羽生飛鳥『蝶として死す 平家物語推理抄』(その二) 頼盛が解いた謎、求めたもの
平家一門でありながらただ一人壇ノ浦以降も生き残った平頼盛を主人公とした時代ミステリの紹介、今回は後半の3話であります。
「屍実盛」 寿永2年(1183年)
木曾義仲に押され西国に落ちた平家一門に見切りをつけ、京に残った頼盛。ある日、義仲に呼び出された頼盛は、義仲のかつての恩人であり、先日の戦いで討たれた斎藤実盛の屍を特定することを求められるのでした。
しかし戦場から見つかったそれらしき屍は五体、しかも皆首がない――断れば自分の命がないという状況で、屍をなんとか特定すべく頼盛は必死に考えるのですが……
七十数歳という老齢ながら、白髪頭を黒く染めて出陣した末、義仲配下の手塚光盛に討たれたという斎藤実盛。もののふの壮絶な最期には事欠かない平家物語でも、屈指というべきエピソードであります。
首実検の際に髪を染めていたことが明らかになった実盛ですが、ではその首から下は――という発想にも驚かされますが、しかもその首から下の候補が五体も出てくるに至っては、唖然とするほかありません。
そんな本書でも意外性では屈指の本作ですが、しかし依頼主は木曾義仲――その気になれば頼盛など一ひねりにできる相手です。
もちろん頼盛には、第1話で触れたとおり検視の心得があるわけですが、それを活かしてこの八方塞がりの状況を如何に解決するかが、本作の見どころの一つでしょう。
もっとも、比較的あっさりとその「謎」も解けるのですが、しかし本作の真骨頂はその先。ある意味、探偵自身が犯人とも言うべきトリックとその目的には驚かされると同時に、実盛と重ね合わされる、ある人物の存在に粛然とさせられるのです。個人的には本書でもベストの作品です。
「弔千手」 元暦元年(1184年)
頼朝の招きで鎌倉に滞在することになった頼盛。孫娘のように可愛がっていた頼朝の娘・大姫との再会を楽しみにしていた頼盛は、義仲の子で婚約者の義高を父に殺されて以来、彼女が病みついたことを知ります。
しかし頼朝が義高の話をする都度、聞こえているはずがないのに父の前に現れる大姫。怨霊か物の怪の仕業と怯える頼朝ですが……
源平合戦期の数ある悲劇の中でも、一際痛ましい大姫の運命。政略結婚に翻弄されるのはこの時代の女性の常とはいえ、わずか7歳で婚約者の義高を父に殺されるというのは、どれほどの衝撃であったでしょうか。

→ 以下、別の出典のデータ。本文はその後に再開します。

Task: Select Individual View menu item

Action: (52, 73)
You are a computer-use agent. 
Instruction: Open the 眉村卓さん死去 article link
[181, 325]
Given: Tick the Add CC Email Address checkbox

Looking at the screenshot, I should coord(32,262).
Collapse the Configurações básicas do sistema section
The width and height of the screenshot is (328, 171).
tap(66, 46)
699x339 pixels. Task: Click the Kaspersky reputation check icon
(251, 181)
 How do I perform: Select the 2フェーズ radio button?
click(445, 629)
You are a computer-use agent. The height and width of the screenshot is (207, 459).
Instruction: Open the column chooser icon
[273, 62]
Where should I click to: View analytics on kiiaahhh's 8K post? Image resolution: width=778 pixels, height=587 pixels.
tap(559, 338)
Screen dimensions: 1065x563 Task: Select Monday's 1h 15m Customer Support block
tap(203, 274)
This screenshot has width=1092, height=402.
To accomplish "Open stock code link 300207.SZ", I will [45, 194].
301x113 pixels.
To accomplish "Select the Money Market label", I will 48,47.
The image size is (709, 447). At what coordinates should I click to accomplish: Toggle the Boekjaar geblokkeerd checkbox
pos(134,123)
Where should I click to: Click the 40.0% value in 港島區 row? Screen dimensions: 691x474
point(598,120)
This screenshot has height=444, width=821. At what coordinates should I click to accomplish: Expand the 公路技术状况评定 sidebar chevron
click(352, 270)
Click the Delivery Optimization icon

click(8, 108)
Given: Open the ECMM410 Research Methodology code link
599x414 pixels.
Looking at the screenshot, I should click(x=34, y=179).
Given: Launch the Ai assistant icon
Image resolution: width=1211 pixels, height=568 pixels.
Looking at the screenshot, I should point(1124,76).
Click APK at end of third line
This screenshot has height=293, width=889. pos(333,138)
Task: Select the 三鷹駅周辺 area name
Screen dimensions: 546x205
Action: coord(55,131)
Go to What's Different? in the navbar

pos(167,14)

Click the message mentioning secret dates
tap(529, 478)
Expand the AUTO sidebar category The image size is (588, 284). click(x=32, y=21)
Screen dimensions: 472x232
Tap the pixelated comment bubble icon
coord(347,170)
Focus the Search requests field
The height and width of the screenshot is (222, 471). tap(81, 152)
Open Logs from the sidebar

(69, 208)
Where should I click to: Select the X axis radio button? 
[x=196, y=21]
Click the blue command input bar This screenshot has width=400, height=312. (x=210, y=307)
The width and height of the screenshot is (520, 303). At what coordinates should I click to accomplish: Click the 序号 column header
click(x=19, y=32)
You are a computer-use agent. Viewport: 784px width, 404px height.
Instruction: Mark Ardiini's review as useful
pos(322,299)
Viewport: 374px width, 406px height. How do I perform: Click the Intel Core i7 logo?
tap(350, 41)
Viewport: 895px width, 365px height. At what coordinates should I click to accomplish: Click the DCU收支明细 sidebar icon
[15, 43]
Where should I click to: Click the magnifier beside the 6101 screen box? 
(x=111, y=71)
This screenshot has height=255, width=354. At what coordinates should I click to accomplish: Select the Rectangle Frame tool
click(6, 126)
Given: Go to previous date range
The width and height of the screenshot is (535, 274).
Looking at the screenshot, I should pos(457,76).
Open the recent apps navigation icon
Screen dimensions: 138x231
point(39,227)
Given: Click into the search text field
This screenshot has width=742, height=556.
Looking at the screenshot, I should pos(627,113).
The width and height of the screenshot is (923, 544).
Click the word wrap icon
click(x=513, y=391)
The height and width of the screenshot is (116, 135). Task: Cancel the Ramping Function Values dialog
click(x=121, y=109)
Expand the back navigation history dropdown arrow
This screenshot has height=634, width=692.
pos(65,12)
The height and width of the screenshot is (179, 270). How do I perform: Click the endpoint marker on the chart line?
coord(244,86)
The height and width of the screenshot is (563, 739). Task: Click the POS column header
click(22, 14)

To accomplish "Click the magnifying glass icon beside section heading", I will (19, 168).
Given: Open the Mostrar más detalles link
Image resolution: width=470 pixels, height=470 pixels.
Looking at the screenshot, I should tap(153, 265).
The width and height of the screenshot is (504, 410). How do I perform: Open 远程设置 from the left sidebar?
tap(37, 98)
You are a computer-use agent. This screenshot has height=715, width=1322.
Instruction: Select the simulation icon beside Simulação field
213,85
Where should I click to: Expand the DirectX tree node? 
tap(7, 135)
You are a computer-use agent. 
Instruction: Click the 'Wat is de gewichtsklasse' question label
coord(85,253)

本作はその大姫を巡る怪談めいた内容の物語。その仕掛け自体はすぐに予想がつくところですが、頼盛が明らかにする、義高を殺そうとした者の、そして守ろうとした者、それぞれの思惑が圧巻でしょう。
特に印象に残るのは後者ですが――そこに共感する頼盛は、かつての復官にあくせくする姿とは異なり、真に自分を苦しめる相手、自分が戦うべき相手を見つけたように感じられます。それは……
「六代秘話」 文治元年(1185年)
平家が壇ノ浦に滅び、滅ぼした義経も頼朝、に追われる頃、京で仏道三昧の頼盛。そこに現れた北条時政を歓待する頼盛ですが、思わぬ疑いをかけられていることを知ります。
平家嫡流でただ一人落ち延びた平維盛の子・六代。その六代を、頼盛が自分の子・為盛と偽って匿っているというその疑い。為盛が討死したという噂と、為盛が年の割に幼すぎることを理由に迫る時政。このままではあらぬ疑いで攻め滅ぼされかねない頼盛は……
ようやく平和が訪れたかに見えた頼盛を襲う思わぬ騒動を描いた最終話。疑心暗鬼とも言いがかりともいうべき時政の疑いですが、権力の座にある人間による、あらぬ疑いほど恐ろしいものはありません。
その窮地を乗り越えるために頼盛が用いたのは、有名なある作品を思わせる手段なのですが――例によって本作においてはさらなる仕掛けが用意されています。
伝説と史実に整合性をつけるその豪腕は勿論のこと、何よりもその中に浮かび上がる、西国武士と東国武士の違い――いや、頼盛と他の武士の違いは、強い印象を残します。
そしてそれはさらに、ラストで描かれる「蝶」と結びついて、何とも言えぬ感動を生むのです。数々の謎を解くことを通じて、諸行無常の世において己が生きた意味を求め、一個人としての意地を貫いた彼の象徴であり、到達点である「蝶」と……
極めてユニークで意欲的な歴史ミステリであると同時に、激動の時代をしたたかに生き抜いた一人の人間を描いた歴史小説としても豊かな味わいを残す本作。作者の今後の活躍も楽しみになる佳品であります。